The latter aims at reducing stigmatization and at promoting the processing of the event
within families. The project involves two cohorts, which are assessed enrolling them in the
study, during a three-months and a 12-months follow-up.
Description:
Survivors of sexual violence are particularly vulnerable to develop psychological as well as
physical health problems, children and adolescents being at particular risk. Residing in
conflict zones with disrupted community structures and social norms, substantially increases
the risk for interpersonal violence, especially sexual abuse. The post-war country Burundi
shows high prevalence rates for childhood sexual abuse.

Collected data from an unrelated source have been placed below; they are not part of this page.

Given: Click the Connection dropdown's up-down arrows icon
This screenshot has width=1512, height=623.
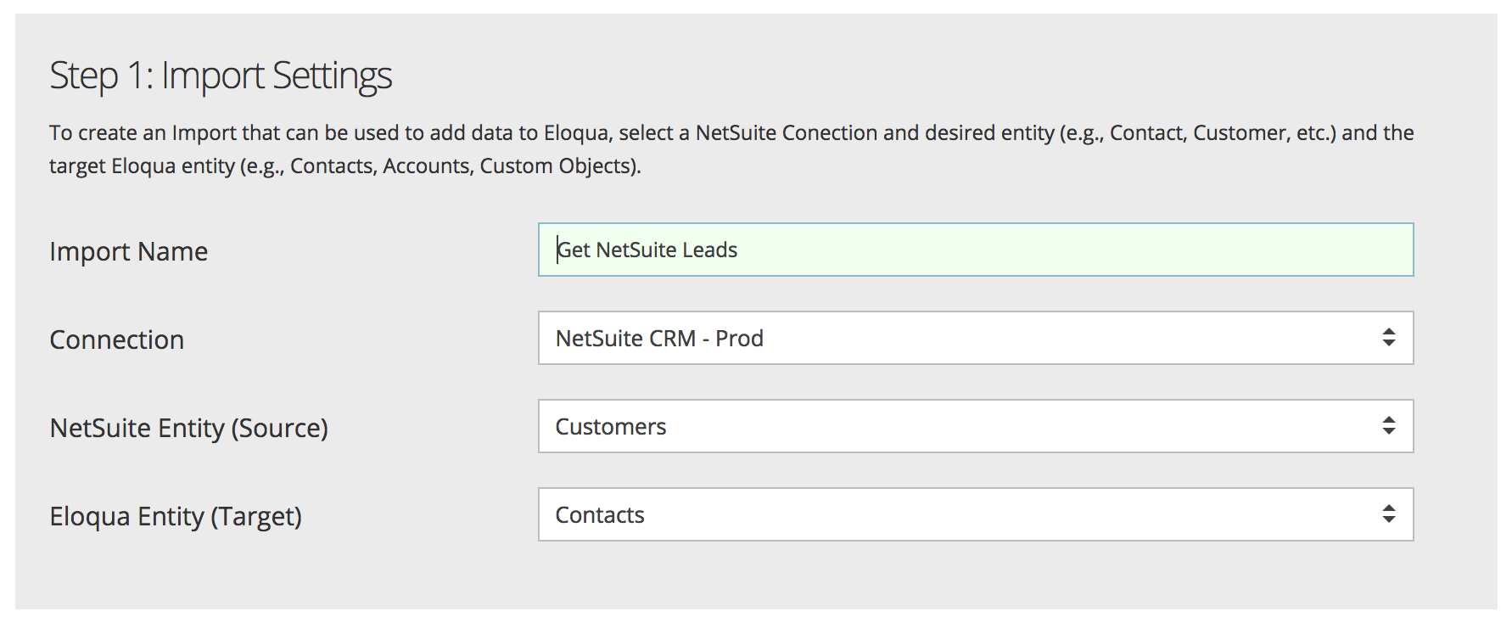Looking at the screenshot, I should coord(1389,338).
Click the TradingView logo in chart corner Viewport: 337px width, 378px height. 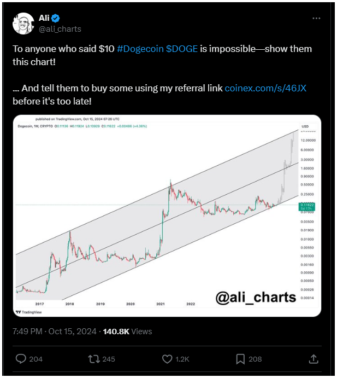pos(28,312)
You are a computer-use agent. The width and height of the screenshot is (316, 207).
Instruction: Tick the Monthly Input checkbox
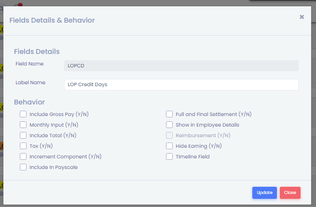click(x=23, y=125)
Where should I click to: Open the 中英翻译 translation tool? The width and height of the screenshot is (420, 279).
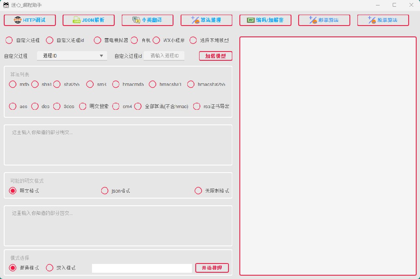pos(147,20)
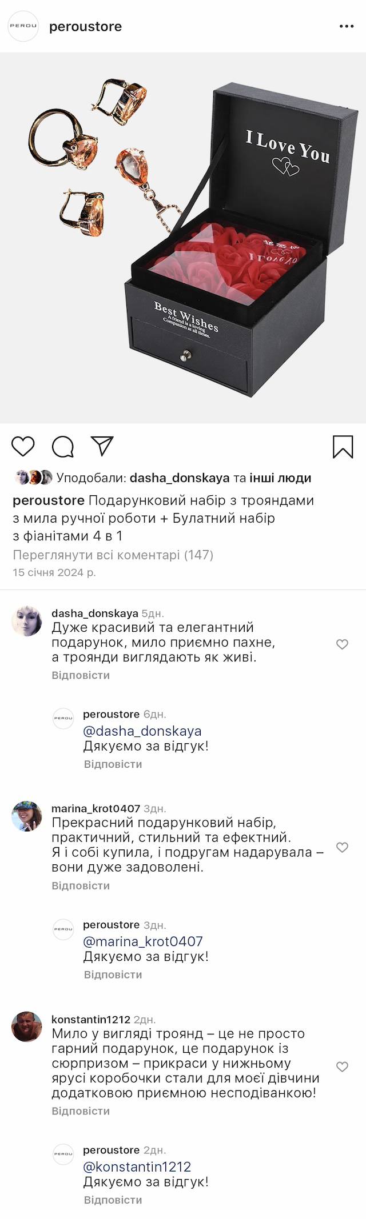Like konstantin1212's comment

point(342,1066)
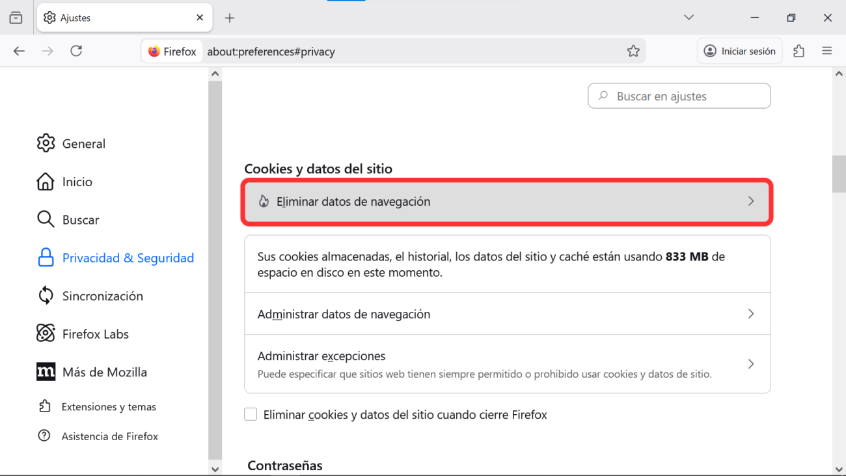The width and height of the screenshot is (846, 476).
Task: Open the tab list view icon
Action: (16, 18)
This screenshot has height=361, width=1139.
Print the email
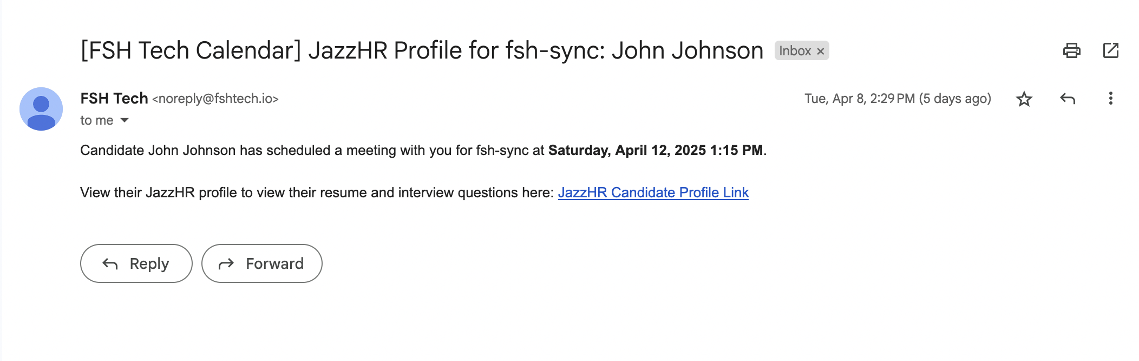point(1071,50)
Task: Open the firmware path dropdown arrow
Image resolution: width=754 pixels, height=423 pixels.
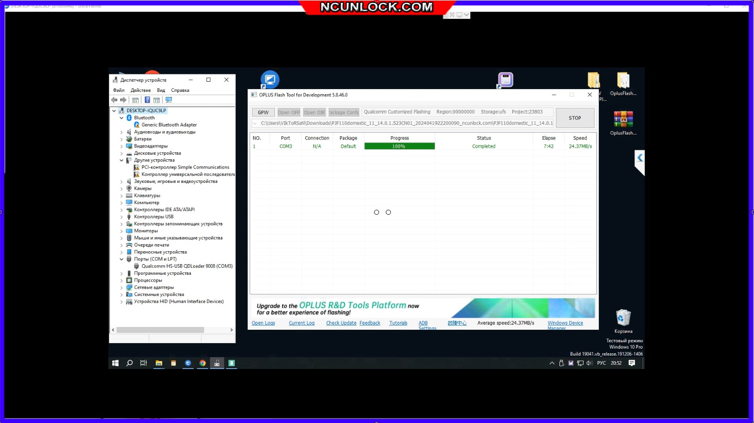Action: [x=255, y=123]
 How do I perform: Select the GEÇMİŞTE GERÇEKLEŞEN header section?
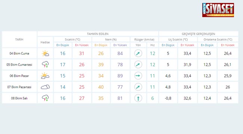click(199, 34)
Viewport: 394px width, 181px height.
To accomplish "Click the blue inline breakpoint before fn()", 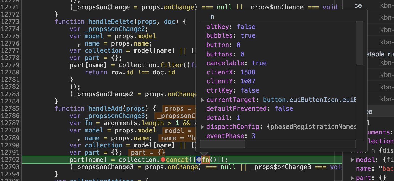I will pos(199,160).
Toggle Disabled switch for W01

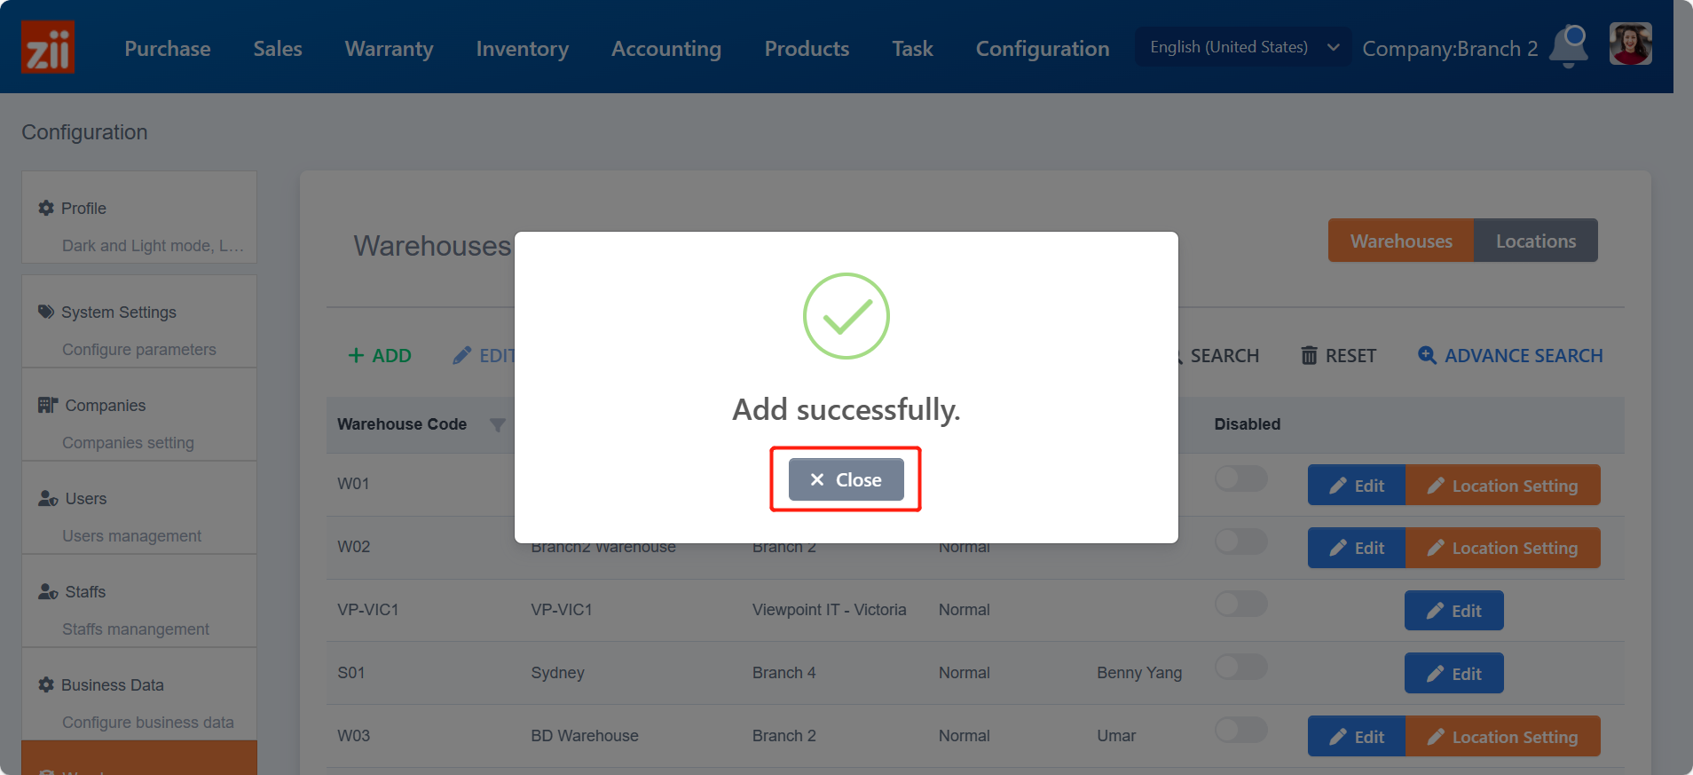coord(1240,478)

Adequate psychosocial care and
trauma-focused interventions, however, are near absent, especially in rural areas.
Furthermore, talking about sexual activities remains a taboo-topic in Burundi, and
particularly talking about sexual abuse. Survivors often suffer from stigmatization and
therefore conceal their abusive experience. Recent studies, however, accentuate the
importance of social support, notably parental acceptance, in the aftermath of sexual abuse.
Parental acceptance shows buffering effects of sequelae following sexual abuse. Conversely,
parental rejection, especially coming from the father, lowers the self-esteem and leads to
emotional unresponsiveness and negative self-cognitions. Rejection thus risks to exacerbate
feelings of shame and the internalization of stigma. Hence, the implementation of
family-oriented interventions is crucial for effective treatment outcomes.
The purpose of this project is thus to ameliorate psychosocial care for survivors of sexual
violence in strengthening health care competencies by implementing evidence-based
intervention strategies. Combining insights from the aforementioned research, cognitive
behavioural strategies, and cultural aspects we developed a preventive treatment approach
aiming to address (1) the building block effect using trauma-therapeutic methods, (2) social
exclusion by family members and society, and (3) communication about the incident and
associated emotions within the family. The intervention consisted of three sessions. The
first cohort included in the study does not receive the intervention in order to establish a
baseline assessment of the course of mental health symptoms in the aftermath of sexual
violence, and to help identify those in need of psychosocial assistance. The second cohort is
offered the family intervention.
Follow-up assessments are planned at 3 and 12 months.